The plenary speakers of the 13th Annual Meeting of the LARC-Neuroscience Network are:
- Markers and models of synapse remodelling in the adult brain
Prof. Ciaran M. Regan, PhD, DSc, MRIA
School of Biomolecular and Biomedical Science
UCD Conway Institute, Belfield, Dublin 4, IRL
Over a century ago, Santiago Ramon y Cajal proposed that neuronal connections were not definitive and immutable but could remain or be destroyed according to indeterminate circumstances. In essence this conjecture posits that experience leaves a trace in our brain, that traces can be inscribed and linked, vanish and change throughout life, that they are a form of plasticity. Such traces have been considered to underpin memory and learning and, more recently, the developmental emergence of mental illness.
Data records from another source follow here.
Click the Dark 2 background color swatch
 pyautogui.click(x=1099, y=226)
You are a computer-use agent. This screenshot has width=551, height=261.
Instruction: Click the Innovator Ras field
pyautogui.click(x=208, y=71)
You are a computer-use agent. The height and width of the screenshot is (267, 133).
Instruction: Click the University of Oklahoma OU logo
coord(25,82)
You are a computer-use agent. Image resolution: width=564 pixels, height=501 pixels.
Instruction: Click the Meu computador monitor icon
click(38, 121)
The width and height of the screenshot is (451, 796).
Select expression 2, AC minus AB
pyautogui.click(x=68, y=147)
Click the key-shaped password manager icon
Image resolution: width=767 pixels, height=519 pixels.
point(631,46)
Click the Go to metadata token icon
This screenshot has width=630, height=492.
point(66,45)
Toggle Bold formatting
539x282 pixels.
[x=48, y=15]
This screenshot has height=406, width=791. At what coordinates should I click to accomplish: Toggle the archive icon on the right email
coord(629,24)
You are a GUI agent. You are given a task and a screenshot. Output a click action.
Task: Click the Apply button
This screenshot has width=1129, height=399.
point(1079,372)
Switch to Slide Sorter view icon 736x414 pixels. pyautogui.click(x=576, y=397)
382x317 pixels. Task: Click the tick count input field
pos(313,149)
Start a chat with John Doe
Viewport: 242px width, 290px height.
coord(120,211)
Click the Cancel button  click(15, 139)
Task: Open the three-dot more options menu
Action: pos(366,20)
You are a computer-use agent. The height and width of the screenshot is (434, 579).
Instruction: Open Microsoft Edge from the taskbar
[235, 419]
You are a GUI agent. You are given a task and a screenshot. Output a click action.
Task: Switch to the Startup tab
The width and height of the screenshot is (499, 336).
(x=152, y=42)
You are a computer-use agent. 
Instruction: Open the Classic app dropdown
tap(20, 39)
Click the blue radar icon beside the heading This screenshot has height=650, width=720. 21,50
This paper will review experimental data that provides a dynamic molecular basis for plasticity accompanying eventual consolidation of provisional associations of experience in animal models of learning and disease.
- Sur (sur)vivre by urocortin 1 - an untraditional look at (mal) adaptation to stress
Prof. Eric Roubos and Tamás Kozicz
Department of Cellular Animal Physiology, Donders Institute for Brain, Cognition and Behaviour, Radboud University Nijmegen, The Netherlands. Email: email@example.com
To live and survive, every organism, small or large, human not excluded, must adapt itself to permanently changing environmental conditions. This 'coping with stress' is normally under control of the nervous and neuroendocrine system, with a particular role for the hypothalamo-hypophyseal-adrenal axis. This HPA-axis reacts to stressors by secreting CORT (corticosterone; cortisol in human and fish), which regulates energy expenditure for adaptive reactions such as fight, flight and fright (FFF-reaction). However, in some individuals (but not in all) prolonged, severe stress leads to malfunctioning of the HPA-axis, with improper CORT secretion and consequent disorders of body and mind (e.g., anxiety, depression and suicidal behaviour) as a result. This raises the question as to the control of the HPA-axis itself. Our laboratory has gained extensive evidence that this regulation is at least in part effectuated by the midbrain non-preganglionic Edinger-Westphal nucleus, which releases urocortin 1, a neuropeptide belonging to the corticotropin-releasing factor family. Evidence will be presented that this nucleus controls the activity of the HPA-axis during chronic stress, and that deregulation of urocortin 1 release may cause brain disorders like major depression.